Read semantics (AOI/window)

Rasteret's defaults are rasterio-aligned:

  • all_touched=False by default for polygon masking.
  • When filled=True, pixels outside the requested AOI/window or outside raster coverage are filled with:
  • the COG nodata value when present, otherwise
  • 0 (preserving native dtype).

valid_mask (ML-safe outputs)

All primary reads return a boolean valid_mask that is True only where a pixel is both:

1) inside the requested AOI/window, and\ 2) inside actual raster coverage (not padded/fill pixels).

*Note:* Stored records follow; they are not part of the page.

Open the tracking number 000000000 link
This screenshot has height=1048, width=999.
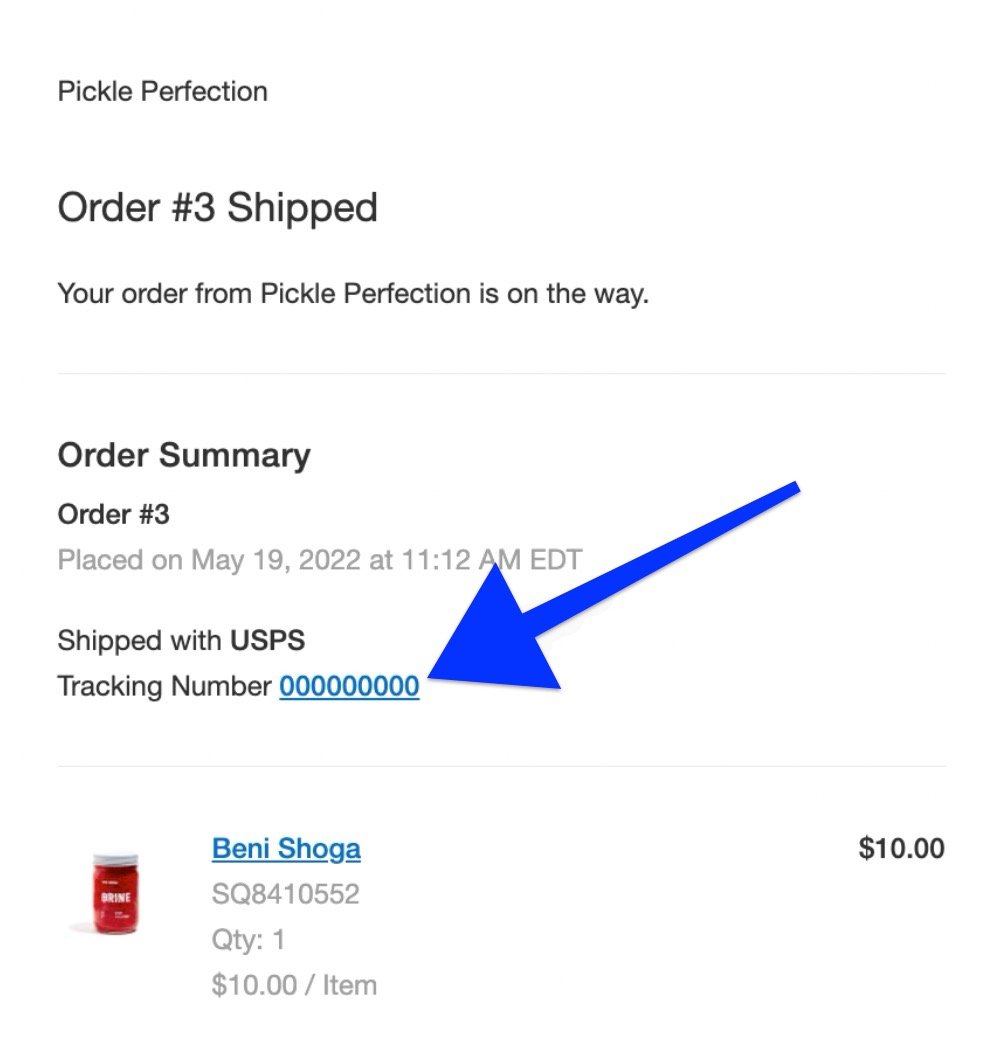click(349, 687)
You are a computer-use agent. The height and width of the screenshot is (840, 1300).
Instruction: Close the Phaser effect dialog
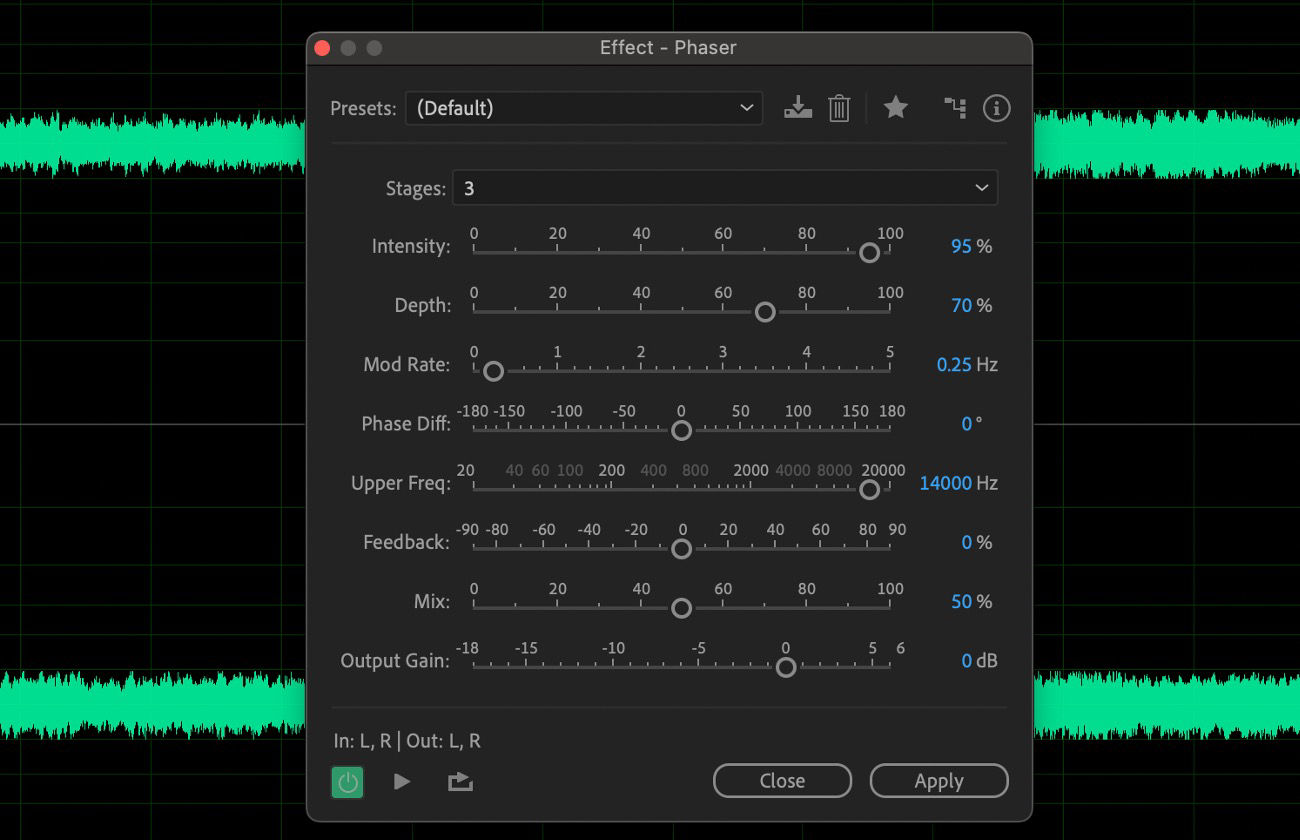[782, 781]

This lets ML pipelines avoid training on filled pixels without changing the read dtype/values.

Data types

  • Rasteret preserves the native COG dtype by default (e.g., Sentinel-2 uint16, AEF int8).
  • Masking/filling does not silently promote to a floating dtype; use valid_mask to distinguish fill from real data.

TorchGeo interop

Collection.to_torchgeo_dataset() provides pipeline-level interop: it returns a standard TorchGeo GeoDataset so samplers/DataLoader/training code stay in TorchGeo, while Rasteret provides fast pixel I/O underneath.

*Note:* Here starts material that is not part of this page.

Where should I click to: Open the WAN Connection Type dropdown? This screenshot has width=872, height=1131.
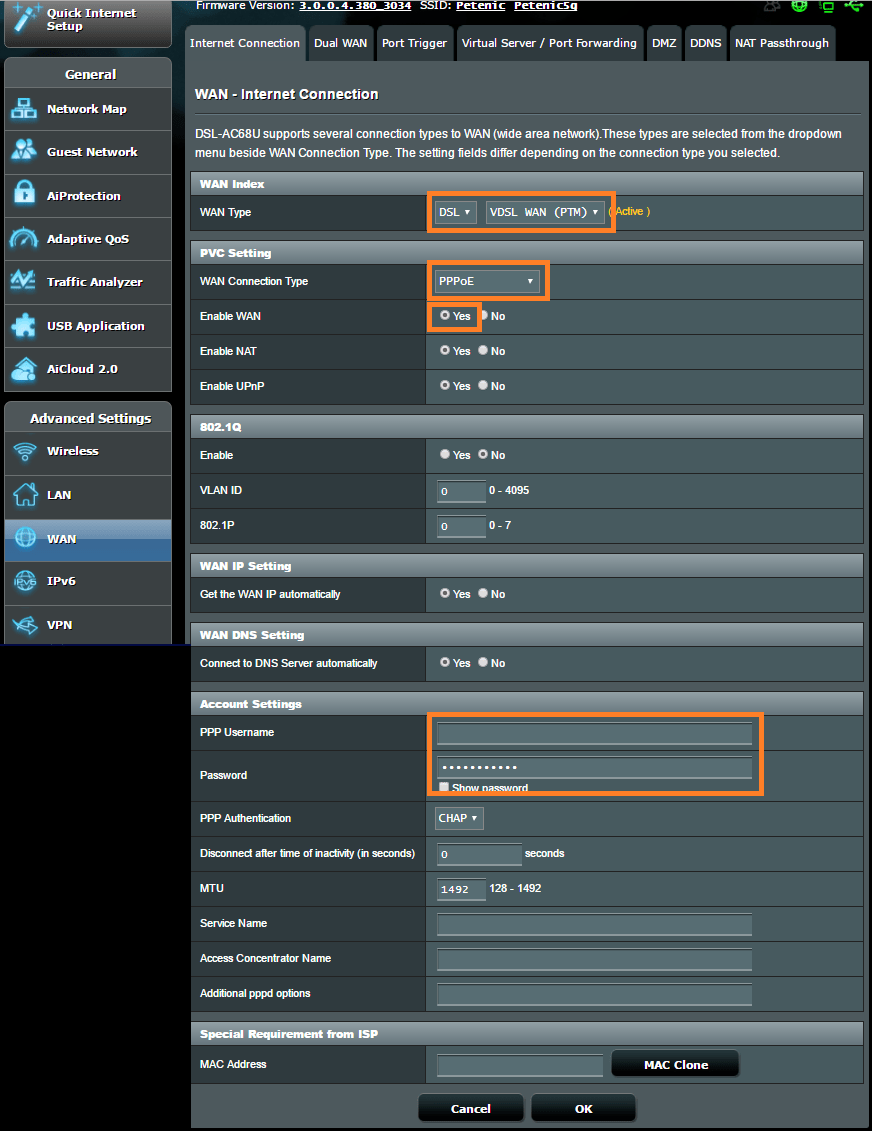pyautogui.click(x=488, y=281)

Pixel placement uses rasterio.merge.merge(bounds=..., res=...) semantics, matching what TorchGeo's own RasterDataset._merge_or_stack() calls. This is handled by rio_semantics.py, which delegates placement entirely to rasterio and does not reimplement merge/warp logic. South-up rasters (e.g. AEF, where transform.e > 0) are normalised to north-up before merge, consistent with TorchGeo's WarpedVRT approach in _load_warp_file().

If requested bands have different resolutions, Rasteret fails fast by default. To opt into resampling bands onto a common grid in the TorchGeo adapter, pass allow_resample=True to Collection.to_torchgeo_dataset(...).

What "fail loudly" means

For unsupported inputs, Rasteret raises explicit errors like:

  • "requires a tiled GeoTIFF"
  • "unsupported TIFF compression"
  • "chunky multi-sample TIFFs require an explicit band_index"

These errors are preferred over partial reads or heuristic fallbacks that could silently produce wrong pixels.

Contributor validation checklist

When you change anything in the read pipeline (fetch/, core/, TorchGeo adapter):

  • uv run pytest -q
  • uv run pytest --network -q (when the change affects real cloud reads)
  • uv run mkdocs build --strict